Copyright issues and legal concerns in AI-generated images

When AI images risk infringing others

AI generated images infringe existing copyrights and trademarks. Training data for popular models is built from billions of images scraped online, including many copyrighted works taken without explicit consent, which fuels concern from photographers, illustrators and studios about unlicensed use.

When a prompt pushes a model to closely imitate a recognisable character, franchise aesthetic, or proprietary style, the output can reproduce protected elements in ways that courts may eventually treat as infringement. Law firms now warn that “Ghibli style” or “in the style of [living artist]” prompts increased risk, especially if the resulting image competes in the same market as the original creator’s work.

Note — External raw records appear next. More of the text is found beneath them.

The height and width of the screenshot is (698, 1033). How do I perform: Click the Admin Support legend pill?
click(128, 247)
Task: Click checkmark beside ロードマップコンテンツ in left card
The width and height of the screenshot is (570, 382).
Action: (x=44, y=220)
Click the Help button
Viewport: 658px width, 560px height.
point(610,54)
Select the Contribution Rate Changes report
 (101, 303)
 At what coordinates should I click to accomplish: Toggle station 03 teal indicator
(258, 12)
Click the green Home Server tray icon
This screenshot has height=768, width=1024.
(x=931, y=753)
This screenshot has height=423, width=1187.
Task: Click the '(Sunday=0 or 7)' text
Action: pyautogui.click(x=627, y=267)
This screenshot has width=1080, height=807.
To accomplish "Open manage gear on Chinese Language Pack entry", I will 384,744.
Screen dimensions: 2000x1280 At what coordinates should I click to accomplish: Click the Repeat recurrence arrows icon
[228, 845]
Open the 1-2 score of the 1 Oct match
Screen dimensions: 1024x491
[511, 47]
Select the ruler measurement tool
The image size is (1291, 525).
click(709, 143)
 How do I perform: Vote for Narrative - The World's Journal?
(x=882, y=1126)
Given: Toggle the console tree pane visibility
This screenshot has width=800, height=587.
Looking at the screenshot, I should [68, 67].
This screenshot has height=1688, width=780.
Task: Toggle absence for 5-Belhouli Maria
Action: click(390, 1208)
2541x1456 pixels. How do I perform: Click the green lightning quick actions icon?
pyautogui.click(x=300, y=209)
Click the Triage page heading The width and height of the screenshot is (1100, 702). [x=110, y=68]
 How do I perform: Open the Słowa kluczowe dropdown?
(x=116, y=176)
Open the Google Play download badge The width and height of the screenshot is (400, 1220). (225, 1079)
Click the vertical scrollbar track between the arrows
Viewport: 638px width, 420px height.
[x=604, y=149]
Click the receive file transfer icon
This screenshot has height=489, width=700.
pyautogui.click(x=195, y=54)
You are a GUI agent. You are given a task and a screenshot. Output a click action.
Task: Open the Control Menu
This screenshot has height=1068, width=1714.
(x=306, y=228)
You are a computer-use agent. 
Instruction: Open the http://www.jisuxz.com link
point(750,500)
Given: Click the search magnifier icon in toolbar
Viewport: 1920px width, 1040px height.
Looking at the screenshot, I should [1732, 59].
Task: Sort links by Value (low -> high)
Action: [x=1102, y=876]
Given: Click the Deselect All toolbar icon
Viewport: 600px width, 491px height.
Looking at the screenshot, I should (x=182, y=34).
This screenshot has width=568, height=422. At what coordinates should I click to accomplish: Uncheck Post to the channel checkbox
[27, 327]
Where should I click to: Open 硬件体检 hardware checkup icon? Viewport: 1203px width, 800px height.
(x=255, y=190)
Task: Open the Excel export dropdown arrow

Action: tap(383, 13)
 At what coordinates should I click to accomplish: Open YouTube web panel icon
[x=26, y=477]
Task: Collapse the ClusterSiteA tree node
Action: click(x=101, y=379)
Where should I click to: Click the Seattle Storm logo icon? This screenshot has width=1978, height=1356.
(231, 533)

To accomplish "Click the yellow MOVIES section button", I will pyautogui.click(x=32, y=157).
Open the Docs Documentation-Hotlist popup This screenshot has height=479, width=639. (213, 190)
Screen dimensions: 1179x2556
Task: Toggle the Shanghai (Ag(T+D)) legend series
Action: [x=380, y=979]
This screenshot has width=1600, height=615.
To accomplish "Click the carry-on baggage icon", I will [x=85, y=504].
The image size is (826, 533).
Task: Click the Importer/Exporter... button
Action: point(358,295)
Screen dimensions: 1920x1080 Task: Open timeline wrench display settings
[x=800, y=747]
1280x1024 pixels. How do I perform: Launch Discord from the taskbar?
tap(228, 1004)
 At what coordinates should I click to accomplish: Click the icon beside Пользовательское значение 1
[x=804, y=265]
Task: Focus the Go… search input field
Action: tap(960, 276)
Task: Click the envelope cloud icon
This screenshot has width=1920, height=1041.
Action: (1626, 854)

Trademark issues also surface if logos, branded packaging, or mascots appear in generated scenes, since trademark law focuses on consumer confusion rather than pure creativity. Users who assume that AI tools automatically filter these problems sometimes discover that the legal liability for publication still sits with them.

Human contribution and hybrid protection

Some creators try to secure limited protection by adding substantial human input on top of AI outputs. Guidance from the Copyright Office allows registration of human authored aspects in hybrid works, such as complex compositing, detailed retouching, or original layout and sequencing built around AI generated elements. In these cases, copyright covers the specific selection and arrangement choices made by the human editor, not the underlying AI fragments themselves. The line is fact specific and demands honesty when registering works.

Applicants must disclose the presence of more than de minimis AI content and “disclaim” it, claiming only the portions they actually created. Failure to do so can lead to cancelled registrations or weakened enforcement in court. Artists who iterate heavily on AI drafts in tools such as Photoshop, painting over, re lighting, and re composing scenes, stand on firmer ground than those who simply download a raw output and upload it as finished art.

Practical risk management for AI visuals

Navigating this landscape requires more than blind trust in “AI safe” labels. Lawyers recommend avoiding prompts that name living artists, specific film studios, or trademarked characters, and instead focusing on descriptive language that conveys mood, lighting, composition and era without direct stylistic copying. Building internal prompt libraries that steer clear of obvious IP references reduces the chance that outputs will closely mirror someone else’s catalogue.

Creators who rely on AI images in products can also layer protection by combining multiple sources, heavy manual editing and original photography or illustration elements. Keeping AI outputs as backgrounds, textures or inspiration, while foreground elements are clearly human made, reduces dependence on a legally ambiguous base. For high stakes uses such as book covers, packaging or flagship ad campaigns, commissioning bespoke work or negotiating licences with rights holders remains the safest route.